For a product to be indexed, it must be searchable, online, and assigned to at least one online category. If a product is assigned to both online and offline categories, it is still indexed. Only product attributes that are configured as searchable attributes are indexed.

Index terms are derived from product data by processing data as follows:
  • Synonyms: synonyms configured so that any term returns the search results for all terms. For example, if pants and trousers are synonyms, then searching on pants returns pants and trousers and searching on trousers returns pants and trousers. Synonyms are added for words with German umlauts, that is, ‘küche’, ‘kueche’
  • Hypernyms: a hypernym returns all the results from a series of hyponyms, though the hyponyms only return their own results. For example, if winterwear is a hypernym for hats, gloves, and mittens, then searching on winterwear returns hats, gloves, and mittens, but searching on hats returns hats, gloves returns gloves, and mittens only returns mittens.
  • Stop words: words that are ignored by the search engine.
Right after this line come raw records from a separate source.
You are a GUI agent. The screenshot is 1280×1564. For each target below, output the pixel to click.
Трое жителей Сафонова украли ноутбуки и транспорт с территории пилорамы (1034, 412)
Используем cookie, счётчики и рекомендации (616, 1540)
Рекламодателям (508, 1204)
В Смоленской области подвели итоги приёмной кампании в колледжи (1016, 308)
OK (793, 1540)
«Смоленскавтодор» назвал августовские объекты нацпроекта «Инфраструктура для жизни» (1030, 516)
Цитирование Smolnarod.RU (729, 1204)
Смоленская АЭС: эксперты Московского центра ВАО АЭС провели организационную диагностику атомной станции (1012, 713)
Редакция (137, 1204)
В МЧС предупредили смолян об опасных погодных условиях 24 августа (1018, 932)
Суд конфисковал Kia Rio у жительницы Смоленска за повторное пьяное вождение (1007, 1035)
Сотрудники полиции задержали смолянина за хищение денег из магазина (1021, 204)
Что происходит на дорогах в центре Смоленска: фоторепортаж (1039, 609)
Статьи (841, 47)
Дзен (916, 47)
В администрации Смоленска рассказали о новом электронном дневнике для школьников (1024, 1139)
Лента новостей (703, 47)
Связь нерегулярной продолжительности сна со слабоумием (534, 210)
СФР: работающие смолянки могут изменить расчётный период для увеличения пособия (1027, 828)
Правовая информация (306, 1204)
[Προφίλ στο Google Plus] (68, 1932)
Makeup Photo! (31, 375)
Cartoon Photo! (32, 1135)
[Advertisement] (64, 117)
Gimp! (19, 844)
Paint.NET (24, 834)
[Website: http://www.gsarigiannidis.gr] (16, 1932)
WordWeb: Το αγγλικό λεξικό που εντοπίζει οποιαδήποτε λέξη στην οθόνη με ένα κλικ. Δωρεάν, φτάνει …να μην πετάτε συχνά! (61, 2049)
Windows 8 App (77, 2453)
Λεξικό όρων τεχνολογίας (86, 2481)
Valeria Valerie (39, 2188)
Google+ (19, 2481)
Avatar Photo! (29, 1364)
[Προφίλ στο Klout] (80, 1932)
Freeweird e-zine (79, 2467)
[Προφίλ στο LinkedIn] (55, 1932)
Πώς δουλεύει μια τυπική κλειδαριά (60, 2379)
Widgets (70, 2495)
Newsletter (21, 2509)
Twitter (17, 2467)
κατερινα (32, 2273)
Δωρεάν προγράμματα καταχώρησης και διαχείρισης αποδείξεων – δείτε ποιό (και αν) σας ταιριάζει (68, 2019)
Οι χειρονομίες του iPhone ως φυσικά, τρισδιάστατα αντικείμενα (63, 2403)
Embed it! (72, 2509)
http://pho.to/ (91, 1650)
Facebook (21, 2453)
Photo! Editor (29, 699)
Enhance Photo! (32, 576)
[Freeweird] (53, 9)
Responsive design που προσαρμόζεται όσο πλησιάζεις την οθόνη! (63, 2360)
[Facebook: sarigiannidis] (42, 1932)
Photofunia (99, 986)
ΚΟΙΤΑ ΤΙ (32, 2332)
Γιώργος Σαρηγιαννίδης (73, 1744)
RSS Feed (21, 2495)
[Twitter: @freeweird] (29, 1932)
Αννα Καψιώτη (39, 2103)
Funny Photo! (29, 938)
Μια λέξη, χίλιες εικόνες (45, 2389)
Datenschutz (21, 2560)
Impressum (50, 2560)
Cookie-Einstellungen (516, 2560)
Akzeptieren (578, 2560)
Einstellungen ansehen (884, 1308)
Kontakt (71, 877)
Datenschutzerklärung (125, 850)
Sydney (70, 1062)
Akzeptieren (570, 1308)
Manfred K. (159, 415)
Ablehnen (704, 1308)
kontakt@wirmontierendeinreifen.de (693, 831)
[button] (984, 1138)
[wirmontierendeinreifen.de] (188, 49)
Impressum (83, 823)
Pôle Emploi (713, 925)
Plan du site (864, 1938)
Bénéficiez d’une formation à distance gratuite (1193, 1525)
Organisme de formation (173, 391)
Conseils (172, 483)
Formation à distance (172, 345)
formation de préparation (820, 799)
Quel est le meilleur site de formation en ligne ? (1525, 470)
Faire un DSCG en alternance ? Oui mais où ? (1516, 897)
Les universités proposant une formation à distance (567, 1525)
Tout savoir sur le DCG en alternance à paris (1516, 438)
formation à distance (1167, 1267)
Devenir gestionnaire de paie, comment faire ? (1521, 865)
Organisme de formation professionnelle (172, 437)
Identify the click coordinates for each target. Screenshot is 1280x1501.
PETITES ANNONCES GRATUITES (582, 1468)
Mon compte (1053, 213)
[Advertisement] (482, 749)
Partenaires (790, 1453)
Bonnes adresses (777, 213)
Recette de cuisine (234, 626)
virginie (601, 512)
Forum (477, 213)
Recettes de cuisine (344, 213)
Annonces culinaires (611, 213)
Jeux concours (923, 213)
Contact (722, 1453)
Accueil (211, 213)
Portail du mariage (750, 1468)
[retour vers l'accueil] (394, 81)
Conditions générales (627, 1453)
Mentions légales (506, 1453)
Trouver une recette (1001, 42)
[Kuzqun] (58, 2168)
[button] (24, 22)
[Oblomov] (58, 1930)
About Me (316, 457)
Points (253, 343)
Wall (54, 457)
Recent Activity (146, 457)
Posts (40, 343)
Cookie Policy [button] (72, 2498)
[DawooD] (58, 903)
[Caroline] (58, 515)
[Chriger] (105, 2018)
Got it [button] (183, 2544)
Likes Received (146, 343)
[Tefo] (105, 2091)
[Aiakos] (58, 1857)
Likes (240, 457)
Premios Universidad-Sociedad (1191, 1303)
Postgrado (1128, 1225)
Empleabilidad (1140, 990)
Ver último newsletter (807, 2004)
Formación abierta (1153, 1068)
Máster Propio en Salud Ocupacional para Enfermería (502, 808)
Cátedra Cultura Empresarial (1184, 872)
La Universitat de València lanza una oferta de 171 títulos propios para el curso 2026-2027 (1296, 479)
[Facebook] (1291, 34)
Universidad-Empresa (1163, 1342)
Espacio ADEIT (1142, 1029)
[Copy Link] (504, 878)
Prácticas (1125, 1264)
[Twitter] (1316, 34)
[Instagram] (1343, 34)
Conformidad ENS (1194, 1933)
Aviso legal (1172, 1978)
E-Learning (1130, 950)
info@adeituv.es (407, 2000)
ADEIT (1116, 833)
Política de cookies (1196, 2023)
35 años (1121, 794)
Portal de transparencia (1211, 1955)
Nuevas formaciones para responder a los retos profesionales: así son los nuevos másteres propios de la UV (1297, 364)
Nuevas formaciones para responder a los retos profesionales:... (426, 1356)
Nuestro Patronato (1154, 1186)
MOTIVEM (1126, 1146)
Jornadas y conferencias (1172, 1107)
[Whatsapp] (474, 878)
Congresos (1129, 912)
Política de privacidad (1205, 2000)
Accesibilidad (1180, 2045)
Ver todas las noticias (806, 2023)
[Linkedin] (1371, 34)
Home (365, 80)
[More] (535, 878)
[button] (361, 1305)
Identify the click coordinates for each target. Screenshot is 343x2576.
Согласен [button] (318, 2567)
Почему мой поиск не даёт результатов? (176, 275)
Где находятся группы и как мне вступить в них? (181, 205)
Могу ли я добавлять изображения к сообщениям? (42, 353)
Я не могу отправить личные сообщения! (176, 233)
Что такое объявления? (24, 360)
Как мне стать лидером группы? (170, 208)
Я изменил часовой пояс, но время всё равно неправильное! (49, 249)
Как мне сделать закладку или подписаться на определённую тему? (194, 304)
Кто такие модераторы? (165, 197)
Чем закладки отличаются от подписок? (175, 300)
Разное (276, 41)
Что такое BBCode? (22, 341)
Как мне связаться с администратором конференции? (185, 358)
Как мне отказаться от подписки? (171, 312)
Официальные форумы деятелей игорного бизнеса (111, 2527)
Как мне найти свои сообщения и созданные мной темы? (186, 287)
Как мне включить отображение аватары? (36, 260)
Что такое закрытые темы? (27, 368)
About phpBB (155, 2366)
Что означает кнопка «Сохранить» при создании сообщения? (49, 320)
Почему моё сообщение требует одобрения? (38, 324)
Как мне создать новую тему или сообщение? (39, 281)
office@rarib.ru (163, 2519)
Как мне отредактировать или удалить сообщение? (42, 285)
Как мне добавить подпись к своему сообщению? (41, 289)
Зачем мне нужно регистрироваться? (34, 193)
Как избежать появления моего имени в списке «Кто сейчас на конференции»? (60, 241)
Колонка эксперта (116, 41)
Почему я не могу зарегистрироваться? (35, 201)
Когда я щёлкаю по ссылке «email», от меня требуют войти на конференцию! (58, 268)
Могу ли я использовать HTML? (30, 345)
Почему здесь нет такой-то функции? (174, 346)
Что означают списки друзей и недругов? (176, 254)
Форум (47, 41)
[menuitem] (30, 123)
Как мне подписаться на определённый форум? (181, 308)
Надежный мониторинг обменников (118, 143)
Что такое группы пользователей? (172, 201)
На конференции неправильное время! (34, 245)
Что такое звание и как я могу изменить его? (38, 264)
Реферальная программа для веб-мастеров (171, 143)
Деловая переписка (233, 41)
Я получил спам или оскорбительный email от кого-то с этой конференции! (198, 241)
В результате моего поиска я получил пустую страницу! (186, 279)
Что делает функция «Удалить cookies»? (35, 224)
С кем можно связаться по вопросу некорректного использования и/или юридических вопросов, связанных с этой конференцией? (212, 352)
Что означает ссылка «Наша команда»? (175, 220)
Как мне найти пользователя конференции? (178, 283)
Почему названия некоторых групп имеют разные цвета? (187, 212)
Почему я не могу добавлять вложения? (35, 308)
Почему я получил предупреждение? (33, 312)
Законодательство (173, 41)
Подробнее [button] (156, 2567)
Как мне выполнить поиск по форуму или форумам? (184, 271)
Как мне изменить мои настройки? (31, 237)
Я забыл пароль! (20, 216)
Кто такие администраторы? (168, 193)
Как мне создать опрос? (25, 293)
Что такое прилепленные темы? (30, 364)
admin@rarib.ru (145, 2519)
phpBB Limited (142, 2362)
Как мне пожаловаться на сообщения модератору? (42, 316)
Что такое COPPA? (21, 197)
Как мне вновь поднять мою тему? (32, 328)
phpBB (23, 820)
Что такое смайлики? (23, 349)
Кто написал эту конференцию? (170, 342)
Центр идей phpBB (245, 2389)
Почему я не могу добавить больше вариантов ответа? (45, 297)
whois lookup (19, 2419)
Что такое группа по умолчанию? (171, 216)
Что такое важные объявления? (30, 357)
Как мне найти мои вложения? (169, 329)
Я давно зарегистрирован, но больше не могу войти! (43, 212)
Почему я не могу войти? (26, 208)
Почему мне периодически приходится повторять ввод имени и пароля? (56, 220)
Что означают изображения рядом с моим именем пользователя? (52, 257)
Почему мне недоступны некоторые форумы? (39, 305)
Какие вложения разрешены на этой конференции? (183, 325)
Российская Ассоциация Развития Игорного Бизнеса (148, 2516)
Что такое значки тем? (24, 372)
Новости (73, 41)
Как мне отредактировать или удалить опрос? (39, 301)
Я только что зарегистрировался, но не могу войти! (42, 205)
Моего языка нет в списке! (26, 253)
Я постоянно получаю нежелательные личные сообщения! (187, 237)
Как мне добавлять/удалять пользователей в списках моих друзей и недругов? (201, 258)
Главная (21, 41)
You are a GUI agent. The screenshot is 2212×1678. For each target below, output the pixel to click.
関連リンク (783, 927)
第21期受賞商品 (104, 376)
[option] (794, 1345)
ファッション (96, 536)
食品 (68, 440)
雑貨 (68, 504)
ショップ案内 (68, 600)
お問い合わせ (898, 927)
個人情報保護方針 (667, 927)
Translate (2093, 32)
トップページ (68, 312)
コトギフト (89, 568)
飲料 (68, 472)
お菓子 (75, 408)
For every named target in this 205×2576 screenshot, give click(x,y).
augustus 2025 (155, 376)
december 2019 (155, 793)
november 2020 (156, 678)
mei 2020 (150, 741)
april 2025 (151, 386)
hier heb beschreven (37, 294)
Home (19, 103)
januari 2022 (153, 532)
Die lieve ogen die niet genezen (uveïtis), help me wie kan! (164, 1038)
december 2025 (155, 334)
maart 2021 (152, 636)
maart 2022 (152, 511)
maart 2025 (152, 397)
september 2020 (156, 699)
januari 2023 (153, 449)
For example: "an" or "the". This creates a more compact index and faster return of search results. Stop words are removed based on stop word dictionary
  • Compound words: the merchant specifies phrases that are searched as phrases and as a single word. For example, if a customer enters cheese cake, if this is a compound word, then results for "cheese AND cake" and "cheesecake" are returned. Compound words are split into their parts based on the compound words dictionary
  • Common phrases: the merchant specifies words that must be found together to count as a search hit or that counts as a search hit if either the full phrase or just the last word in the phrase is found.
  • Word Stems: All words in searchable product attributes are stemmed based on the stemmer configured for each index type. Word stemming lets customers find products based on the basic part of the word.
  • Special characters: ! ( ) : [ ] { } + ~ ^ ? ' are removed
  • Product numbers: Product numbers are split into their parts.
Note: Only those price books with the same currency as the site that is being indexed are indexed. For example, if the site's currency is USD, all EUR prices are not included in the index for the site.

Spelling Index

If a customer searches on a term and no results are found, spelling suggestions analyze the search term to see if there it's a misspelling and then presents similar terms found in the product set. For example, if a customer searches on "telewision" they are asked if they meant "television".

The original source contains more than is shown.